Même Coline, Aymon le sentait bien, et c’était pour lui une douleur, avait des doutes. C’était triste. Sa sœur aînée, qui toujours l’avait aimé et aidé, protégé, guidé, et c’était chose normale, car les génies ne naissent qu’au terme d’une gestation longue et douloureuse, sa sœur qui lui avait servi de père et de mère après la mort de leurs parents n’était pas toujours convaincue de l’immense talent de son frère, de ses infinies potentialités. Comment Coline pouvait-elle douter de lui, ne pas croire en son génie ? Mais ce n’était pas entièrement sa faute, il lui manquait l’extrême sensibilité qui seule l’aurait mise en phase avec Duma. C’était parce qu’elle avait dû pourvoir trop jeune à leurs besoins matériels, et pendant trop longtemps. Il avait fallu qu’elle se sacrifie pour que mûrisse dans l’esprit de son jeune frère cette graine qui un jour avait éclos magnifiquement. Et elle ne l’avait jamais laissé tomber, elle. Elle faisait ce qu’il fallait pour qu’Aymon soit délivré de tout souci matériel. Elle était allée jusqu’à épouser un homme qu’elle ne pouvait pas aimer, c’était impossible, bien qu’elle prétendît le contraire, mais certainement pour qu’Aymon ne se sente pas trop redevable envers elle, pour épargner que la moindre parcelle de gêne, d’embarras, ne vienne si peu que ce soit risquer de compromettre l’éclosion de ce qui nécessitait ce grand sacrifice. Elle avait tant de délicatesse, Coline !

(Extrait des pages 83/84)

Il aurait fallu être omniscient pour se trouver en mesure de peser exactement actes et décisions. À la manière d’un romancier, qui sait ce qu’ignore le lecteur et peut se permettre de jouer au dieu manichéen.

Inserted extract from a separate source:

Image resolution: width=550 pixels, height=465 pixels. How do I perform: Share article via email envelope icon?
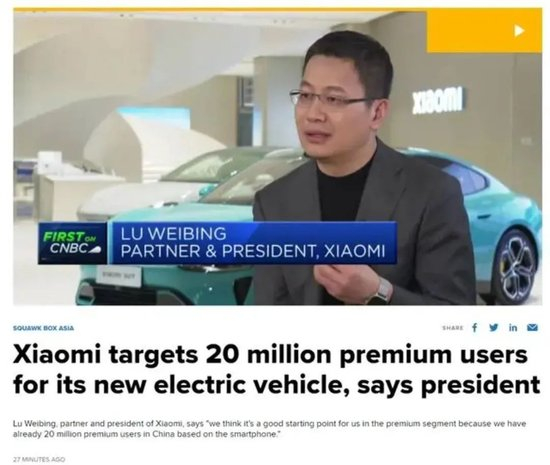[532, 328]
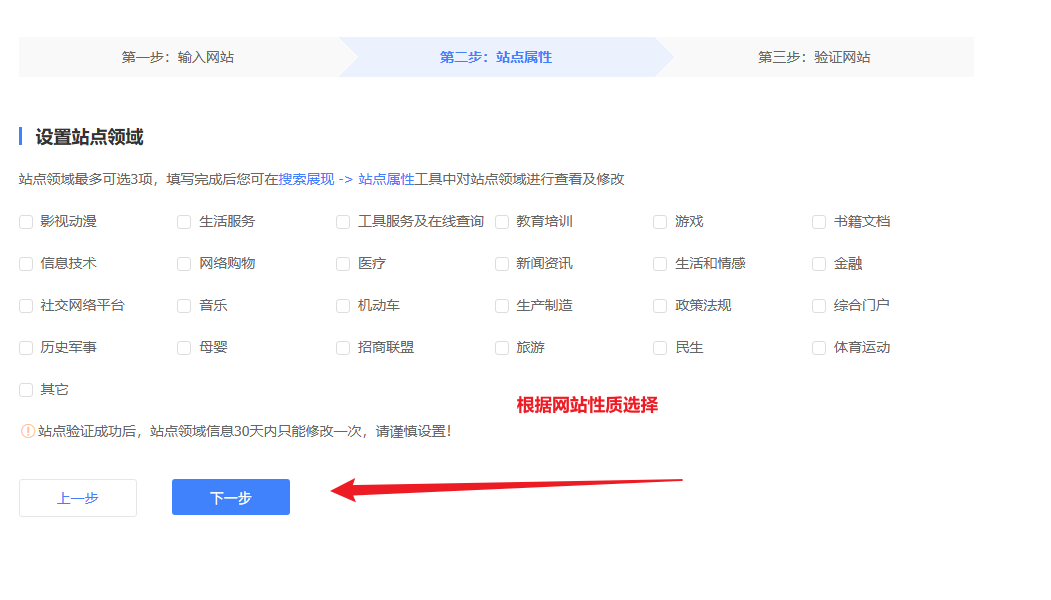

À ceci près, aurait pu objecter Sauveur, ou plutôt Sauvage, l’auteur de romans policiers, que les histoires qu’on écrit ne sont pas, dès le départ, d’une clarté absolue, et que les personnages lancés dans l’action se mettent très vite à vivre de leur vie propre et à agir de manière parfois déconcertante. Au point que le créateur se retrouve n’être que le rapporteur de faits embrouillés qui n’acquièrent une cohérence qu’à partir du moment où la vue d’ensemble qu’on en possède s’élargit, et permet de distinguer l’essentiel de l’accessoire.

Au point, aussi, que l’auteur prend soudain conscience de son impuissance à maîtriser les forces imprudemment suscitées, et doit se résigner à voir se diluer l’intrigue patiemment élaborée.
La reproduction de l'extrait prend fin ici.